Tony Abbott is re-announcing ideas from two years ago, in an attempt to distract Australians from his lack of policies.
In fact, today's deregulation "announcement" was nothing more than a re-hash of his announcement in May 2011.
"A Coalition government would reduce the regulatory costs to business by at least $1 billion a year. We'd require departments to calculate the costs to business of preparing and making available information, changing their processes and obtaining approvals. Departments and ministers would be accountable for meeting annual red tape reduction targets that the Productivity Commission would verify."
12 May 2011 (Tony Abbott – Budget Reply Speech)
Every few months, Tony Abbott "announces" a plan to cut red tape, but it's always the same thing; a random figure, a slogan, some rhetoric and no real detail.

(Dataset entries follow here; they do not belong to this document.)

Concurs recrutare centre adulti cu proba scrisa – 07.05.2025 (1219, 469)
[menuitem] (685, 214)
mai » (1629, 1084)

"The Coalition is committed to reducing compliance costs wherever possible and I am committing the Coalition to setting a target of reducing existing compliance costs across the economy by $1 billion each year at least for the first term of a Coalition government."

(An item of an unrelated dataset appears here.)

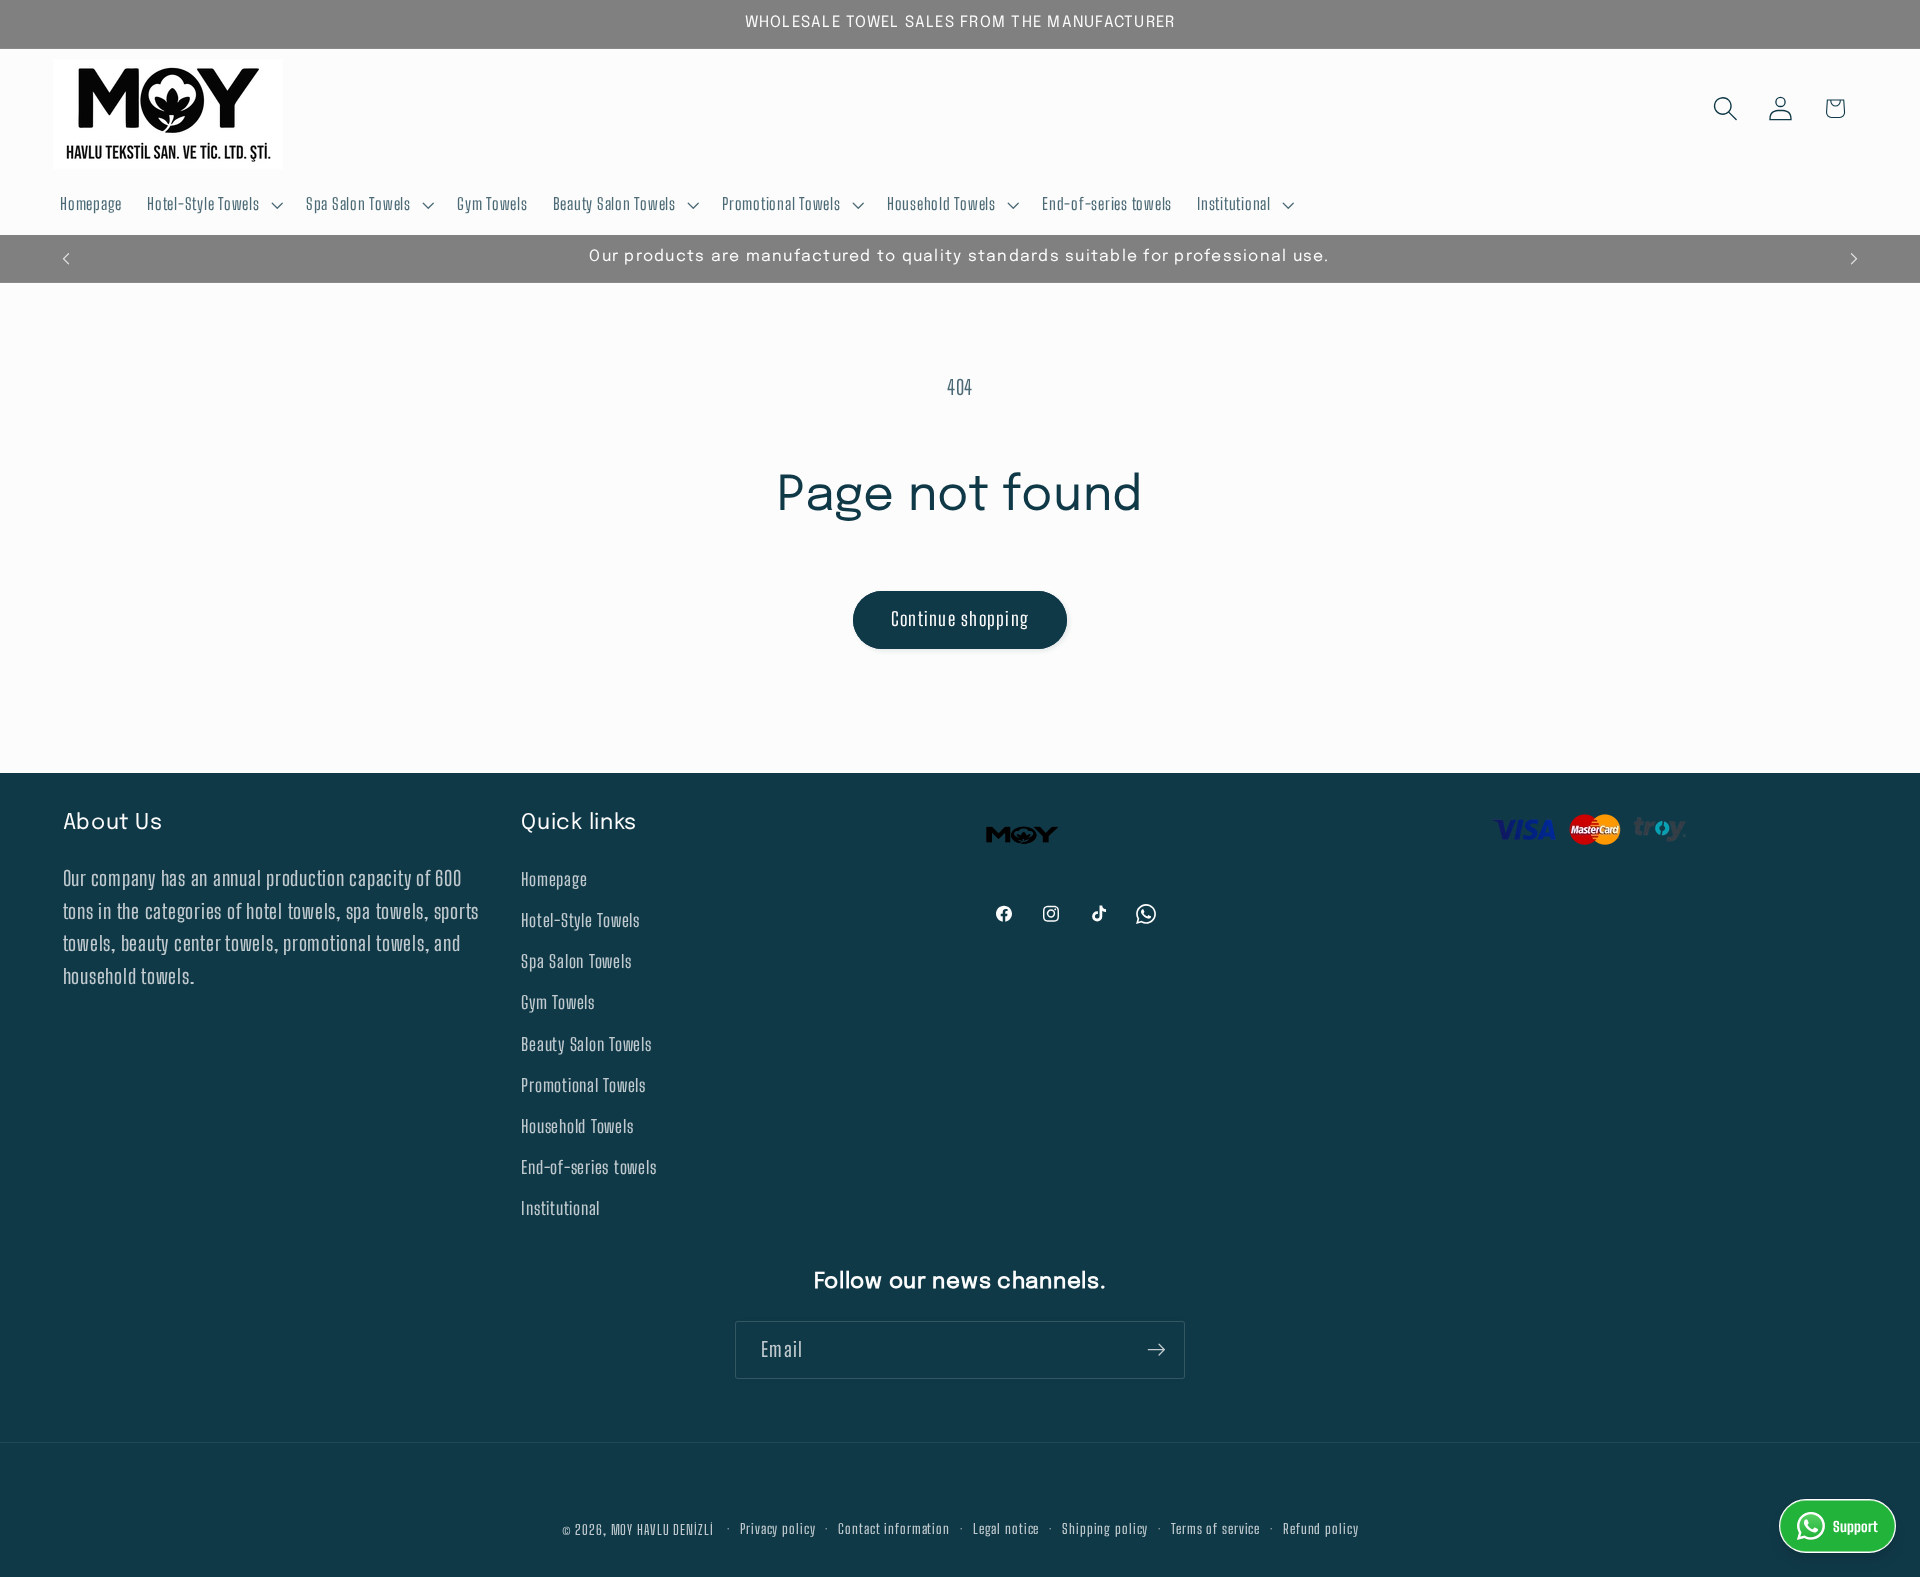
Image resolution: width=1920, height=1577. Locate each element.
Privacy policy (777, 1529)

1 December 2011 (Tony Abbott Press Release)
"We'll cut business red tape costs by at least a billion dollars a year by requiring each government agency to quantify the costs of its reporting and compliance rules and delivering an annual savings target."
10 May 2012 (Tony Abbott Budget Reply Speech)
"We will cut red tape costs by at least $1 billion a year – to give small business a much-needed break – and we'll have parliamentary days dedicated to repealing laws, not passing them."
16 May 2013 (Tony Abbott Budget Reply Speech)
Today's pamphlet also includes a number of things which the Government has already established or committed to, such as the centralised register of Commonwealth contract and grant recipients and common form grant contracts.
The Government also recently announced a strengthened Regulatory Impact Statement process which was welcomed by business and we have passed legislation to enable the removal of 12,000 regulations.
Labor is delivering real reforms to cut red tape. We are not simply moving deregulation policy into a different department or establishing Advisory Councils within portfolios.
Since coming to Government, Labor has implemented significant national deregulation reforms which reduce red tape and increase productivity and efficiency for businesses across the country.
Reforms include standard business reporting, a national consumer law, a national business names registrations system and the establishment of new national transport regulators.
The Productivity Commission reported that just 17 of Labor's 27 national deregulation reforms are estimated to lower business costs by $4 billion each year when fully implemented, and improvements to productivity could increase GDP by about 0.4 per cent or $6 billion.
Deregulation reform requires ongoing extensive work with business and with the States and Territories.
It's not as simple as Tony Abbott picking a random number and saying he'll "scrap the carbon tax".
The Liberals think they can get away with repeating slogans, but Australians and Australian businesses deserve better.